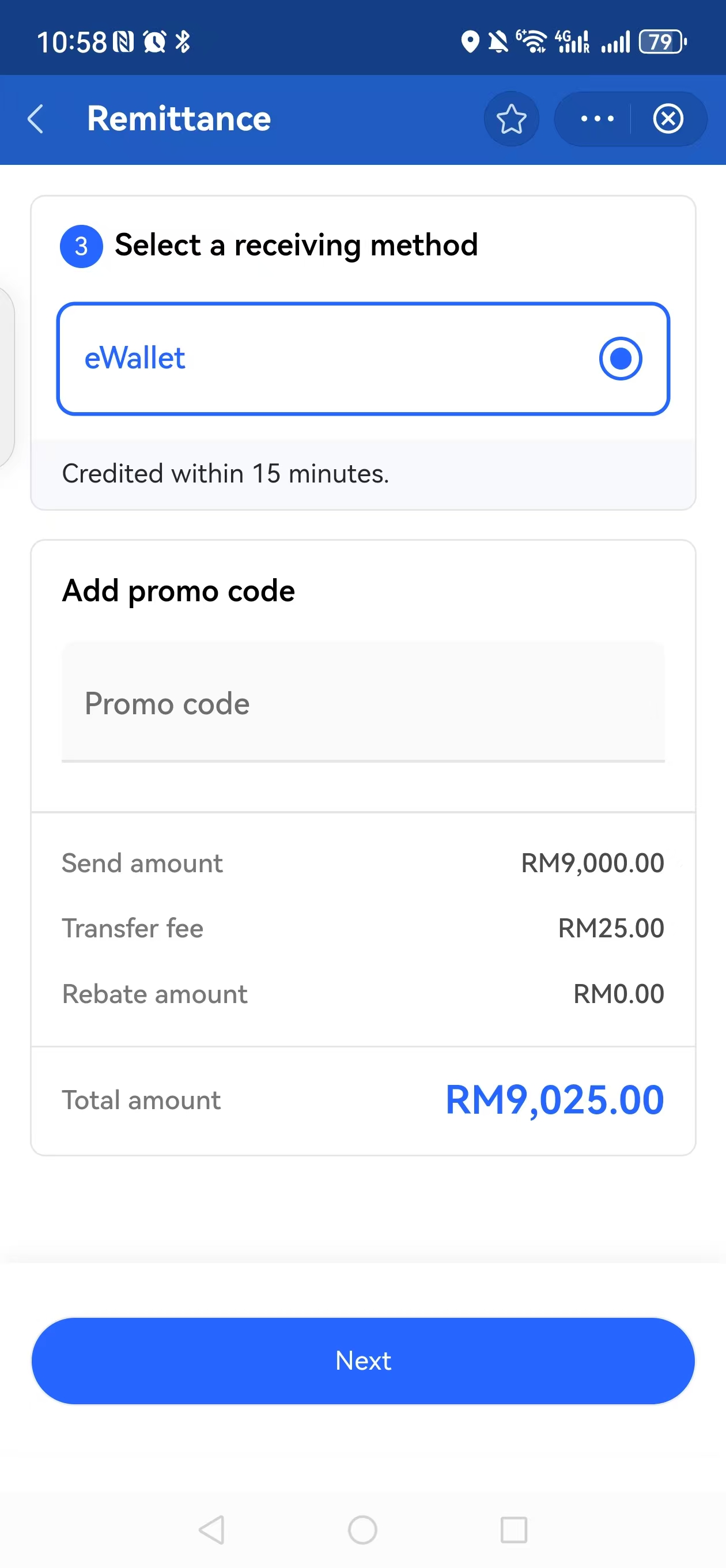
Task: Tap Android home circle button
Action: coord(362,1529)
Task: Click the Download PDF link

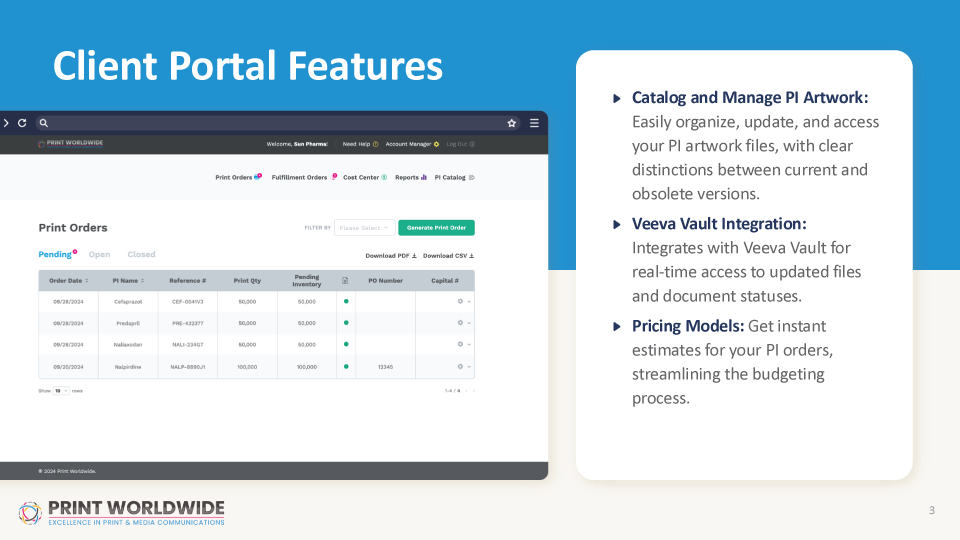Action: coord(390,256)
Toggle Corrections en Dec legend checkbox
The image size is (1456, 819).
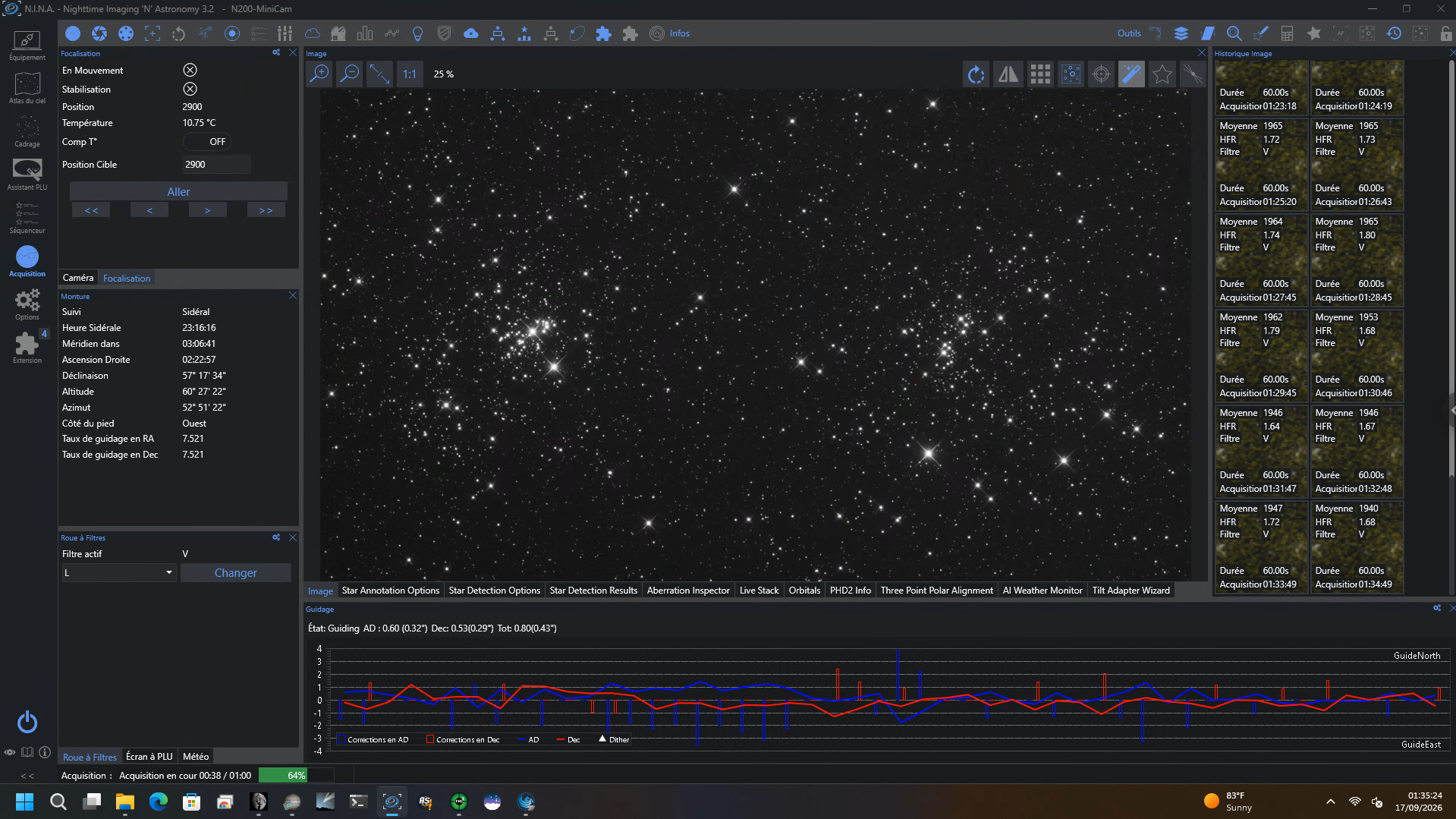click(430, 739)
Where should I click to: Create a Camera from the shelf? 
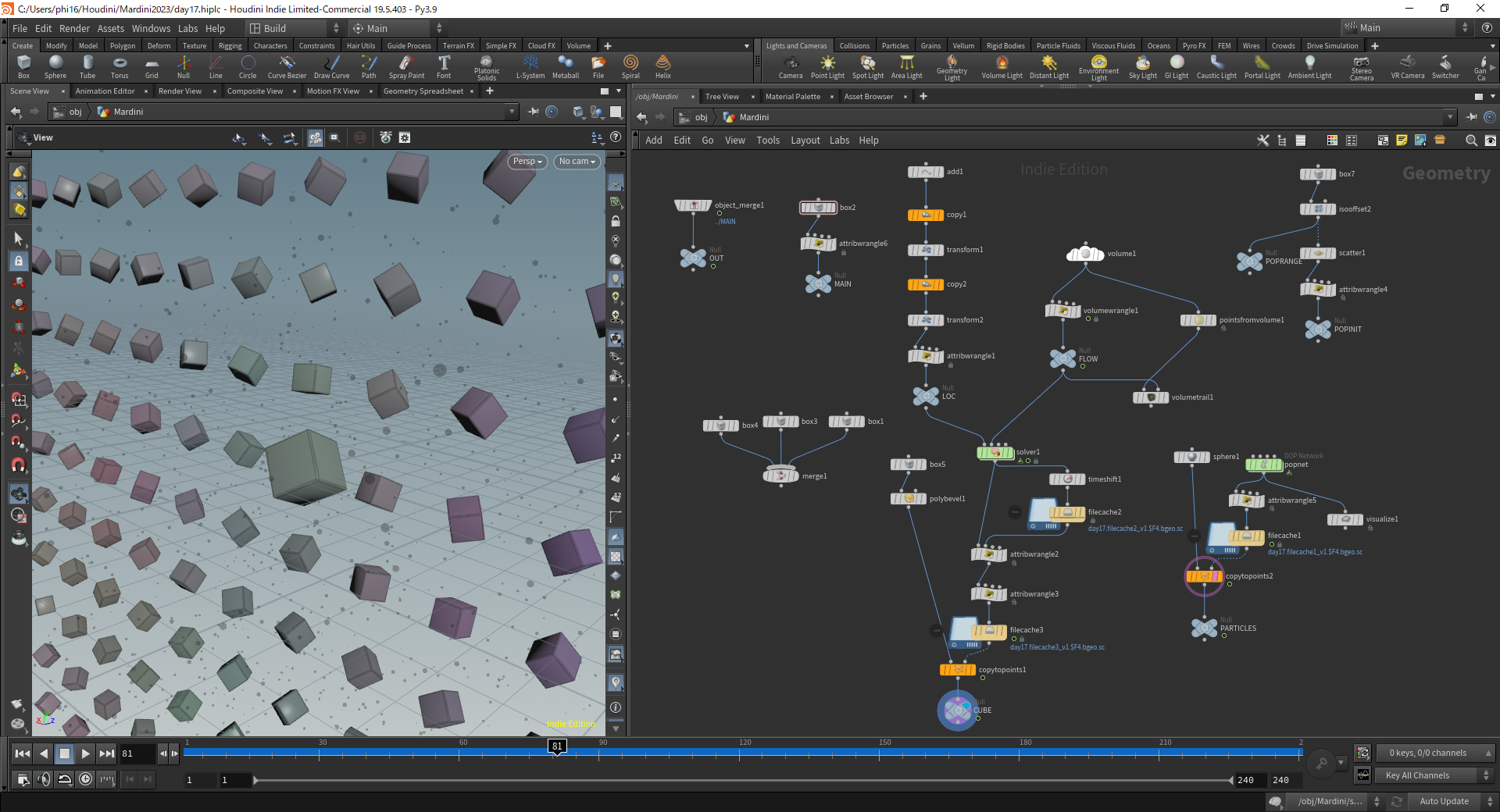tap(791, 67)
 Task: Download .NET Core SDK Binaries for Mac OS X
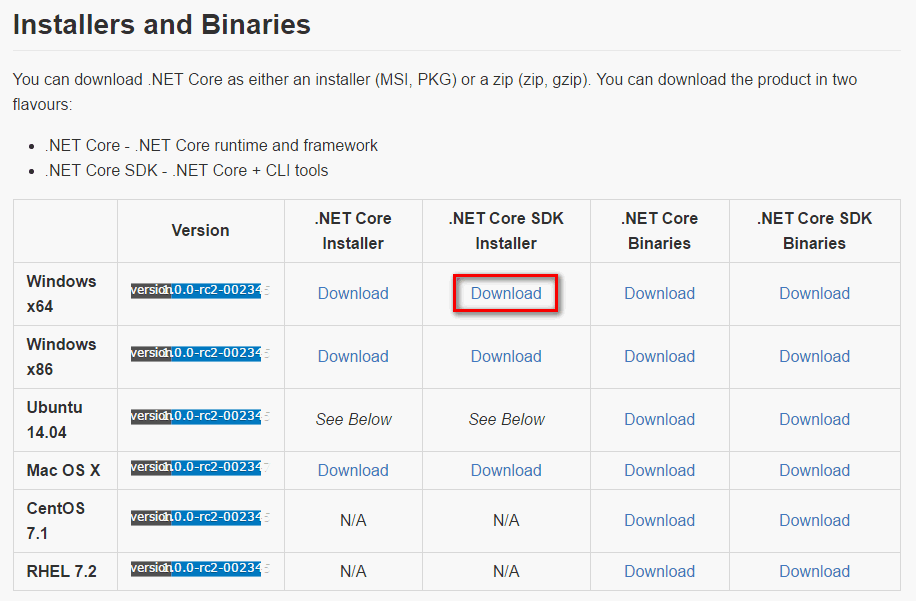coord(814,470)
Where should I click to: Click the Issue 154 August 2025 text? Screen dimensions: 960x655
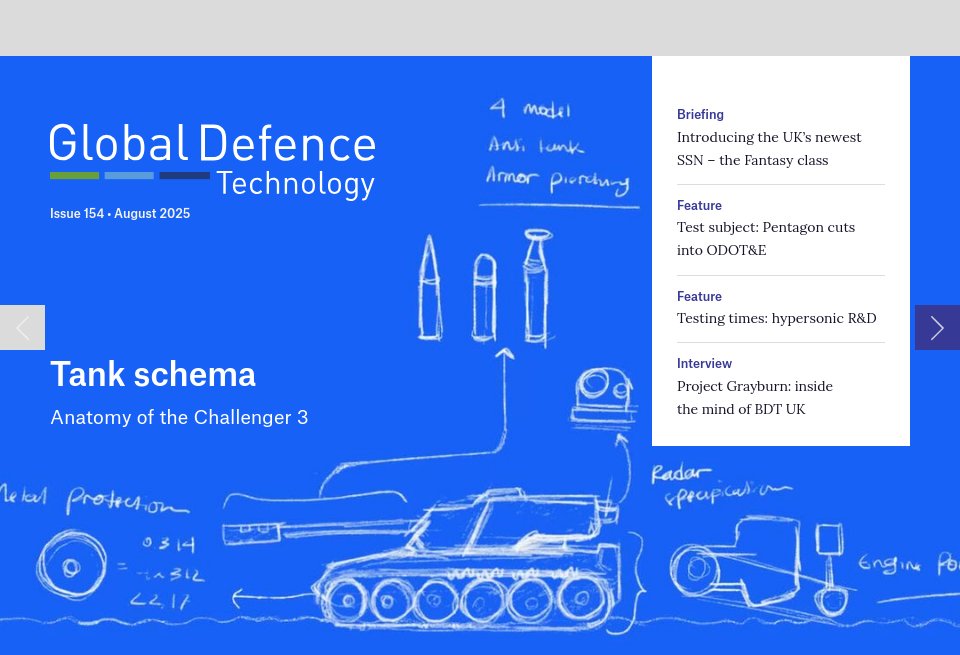click(x=120, y=213)
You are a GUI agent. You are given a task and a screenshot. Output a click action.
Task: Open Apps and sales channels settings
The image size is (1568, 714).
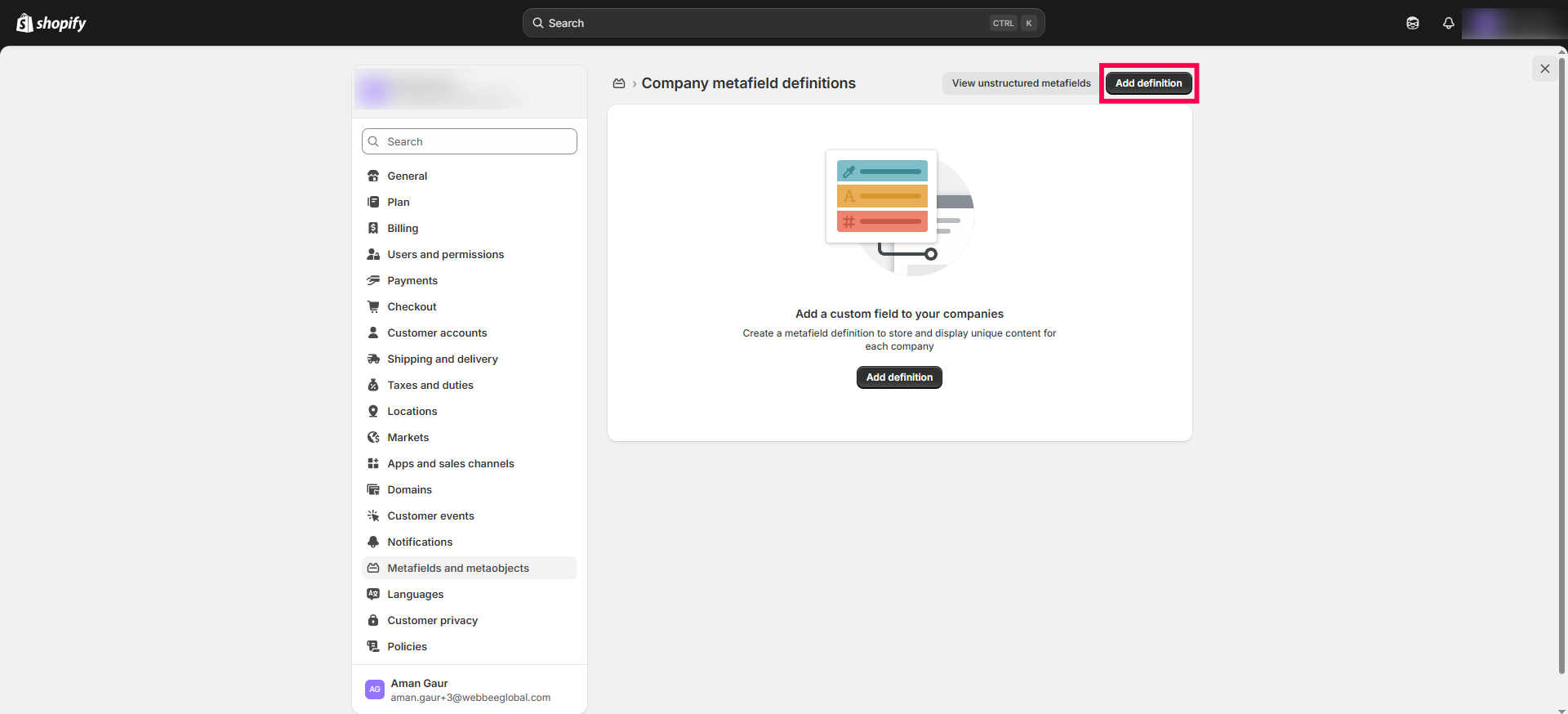coord(450,463)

- - - - -

■ What needs to be done ■
Transcribe, word for word, the line holding "Task: Click the Download PDF link" and all lines after it in the entries above, ending with the last. Only those lines; no pictures.

■ Exercise result ■
Task: Click the Download PDF link

Action: coord(390,256)
Toggle Corrections en Dec legend checkbox
The image size is (1456, 819).
click(430, 739)
Where should I click to: Create a Camera from the shelf? 
tap(791, 67)
 Task: Download .NET Core SDK Binaries for Mac OS X
coord(814,470)
Where should I click to: Click the Issue 154 August 2025 text? Screen dimensions: 960x655
click(x=120, y=213)
You are a GUI agent. You are given a task and a screenshot. Output a click action.
Task: Open Apps and sales channels settings
The image size is (1568, 714).
coord(450,463)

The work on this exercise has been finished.